The New South Wales government will look at digitising state elections, with its Minister for Digital Victor Dominello describing the switch to online voting as “easy”, despite experts warning against it and the state’s election authority saying it lacked funding to fix “urgent” cyber security risks.
At a digital.nsw event on Tuesday, Mr Dominello said it was “crazy” that citizens had to vote in-person and compared the ease and convenience of online voting and digital authentication methods to digital gambling.
“I would have thought that in a country that is besotted with the Everest [horse racing event] and the Melbourne Cup – where you can literally go up, place a bet and within microseconds of the horse passing that line, you get the score – we could have something similar for an election, rather than waiting weeks and weeks and weeks sometimes to get the decision,” he said.
Mr Dominello has led an overhaul of the state’s digital service delivery and government information technology, including the popular Service NSW phone app, which offers features like integrated COIVD-19 check in and a digital driver licence.
The state is now working on a wider rollout of digital credentials and identifications it says will reduce regulatory burdens and improve citizens’ access to services.
Mr Dominello said digitising the states elections is something he will “look at”, flagging both online voting and digital vote recording systems for in person voting.
“Every time I raise it with my colleagues, I just shake my head. I don’t know why we’re not doing it.”
At the 2015 New South Wales election more than 280,000 votes were received from a computer or phone in what was the largest-ever binding election to use online voting. But security researchers quickly discovered severe vulnerabilities in the state’s iVote system, which they found could have been exploited to manipulate votes.

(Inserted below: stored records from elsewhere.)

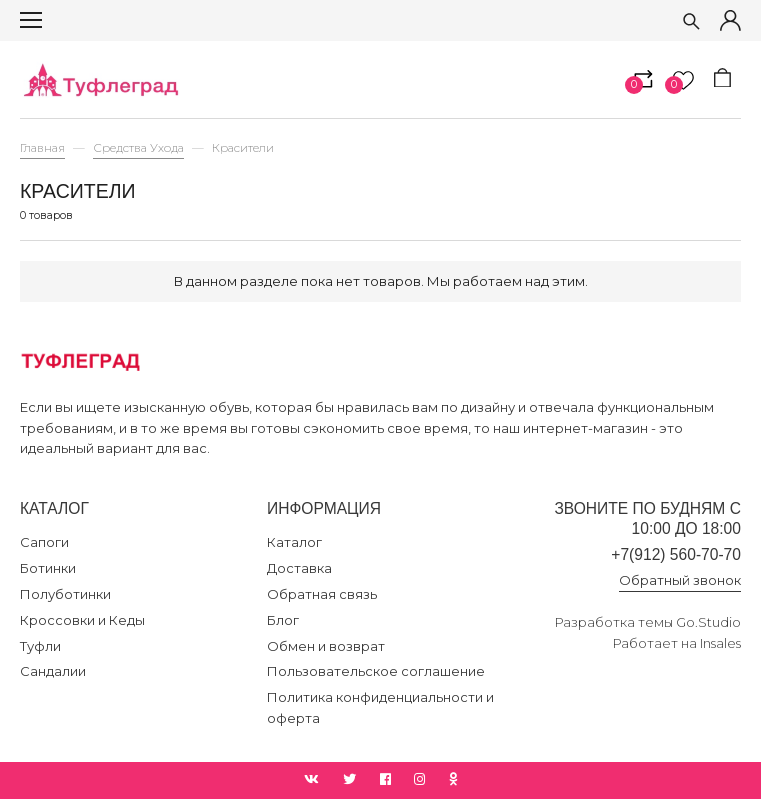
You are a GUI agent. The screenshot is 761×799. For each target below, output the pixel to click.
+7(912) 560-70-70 (676, 554)
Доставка (299, 568)
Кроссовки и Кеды (82, 620)
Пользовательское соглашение (376, 671)
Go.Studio (708, 622)
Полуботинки (65, 594)
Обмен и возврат (326, 646)
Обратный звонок (680, 580)
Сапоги (44, 542)
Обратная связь (322, 594)
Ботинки (48, 568)
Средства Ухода (138, 148)
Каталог (294, 542)
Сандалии (53, 671)
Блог (283, 620)
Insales (720, 643)
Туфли (40, 646)
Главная (42, 148)
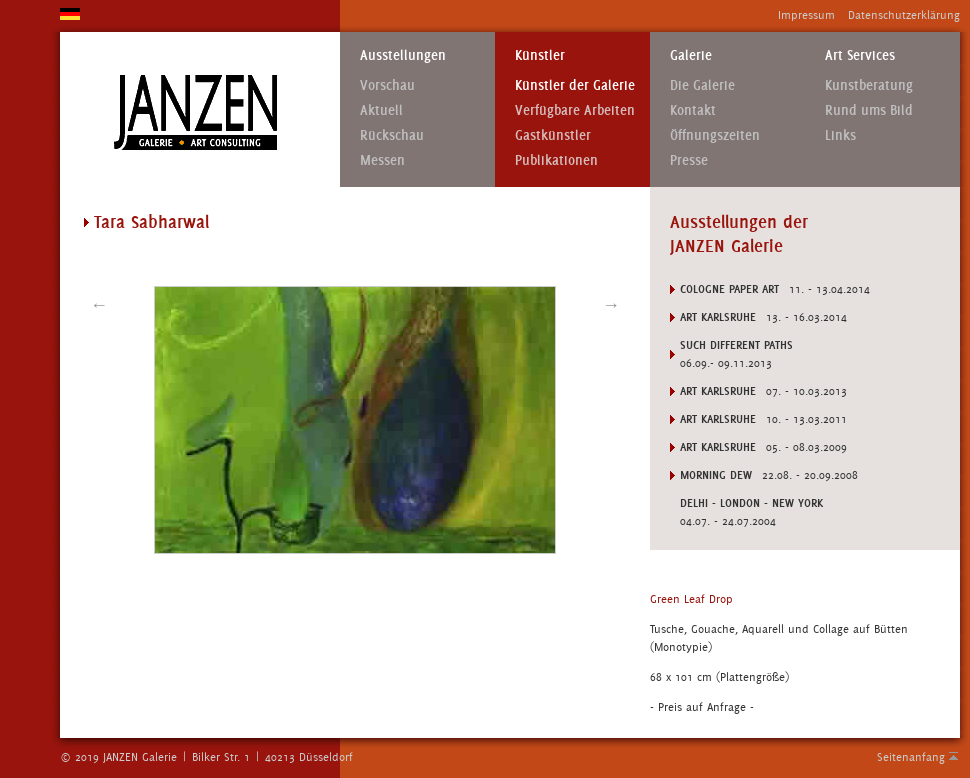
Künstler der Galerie (575, 85)
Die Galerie (702, 85)
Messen (382, 160)
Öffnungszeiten (715, 135)
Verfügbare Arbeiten (575, 110)
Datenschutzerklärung (904, 15)
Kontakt (693, 110)
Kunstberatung (869, 85)
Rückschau (392, 135)
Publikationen (556, 160)
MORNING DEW (716, 475)
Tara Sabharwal (151, 222)
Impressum (806, 15)
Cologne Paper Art (729, 289)
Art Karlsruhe (718, 317)
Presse (689, 160)
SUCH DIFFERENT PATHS (736, 345)
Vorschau (387, 85)
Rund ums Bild (869, 110)
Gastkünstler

There was no evidence the system had been compromised but the vulnerability underscored the risks of digital voting, according to the researchers, who pointed out some seats were decided by margins smaller than the amount of online votes. There were similar security concerns about the iVote system in 2017 and 2019, and the NSW government promised to open the iVote source code to the public.
Cybersecurity researcher Vanessa Teague, who discovered several of the flaws in the iVote system, said it should be scrapped and that digitising elections was far from easy, particularly for online voting.
“The risk with internet voting is not just that it might crash and have obvious problems, the real risk is that it might seem to be okay but actually have been susceptible to undetectable fraud,” Dr Teague told InnovationAus.
“iVote has been shown to have serious security vulnerabilities every time it’s run. And many of them have directly related to the opportunity for undetectable fraud.
“You might get to the end of the election, and everything might seem fine, but you don’t actually have any evidence that the outcome accurately reflects the people’s choice.”
In the lead up to next month’s New South Wales local government elections, where iVote will be used, the state’s electoral authority has warned it needed $22 million to fix “urgent” cybersecurity risks. But the funding has not been provided by the government, which said it is working with the NSW Electoral Commission on a business case for the money.
On Tuesday, Mr Dominello downplayed the risk of fraud in digitised elections, saying he was confident the government could build trust in a digital voting system, and the requirement to vote in-person drove him “bonkers”.
“It’s a cultural thing. It’s crazy,” Mr Dominello said. “It’s crazy in a world where I have not literally carried my wallet for three years, maybe even more. Since we digitise driver’s licences, you don’t need to anymore.
“So, it’s like going into a parallel universe when it comes to ballots.”
Mr Dominello said NSW elections could “absolutely” be digitised. “I don’t know why we haven’t done it, because you can do it. It’s so easy.”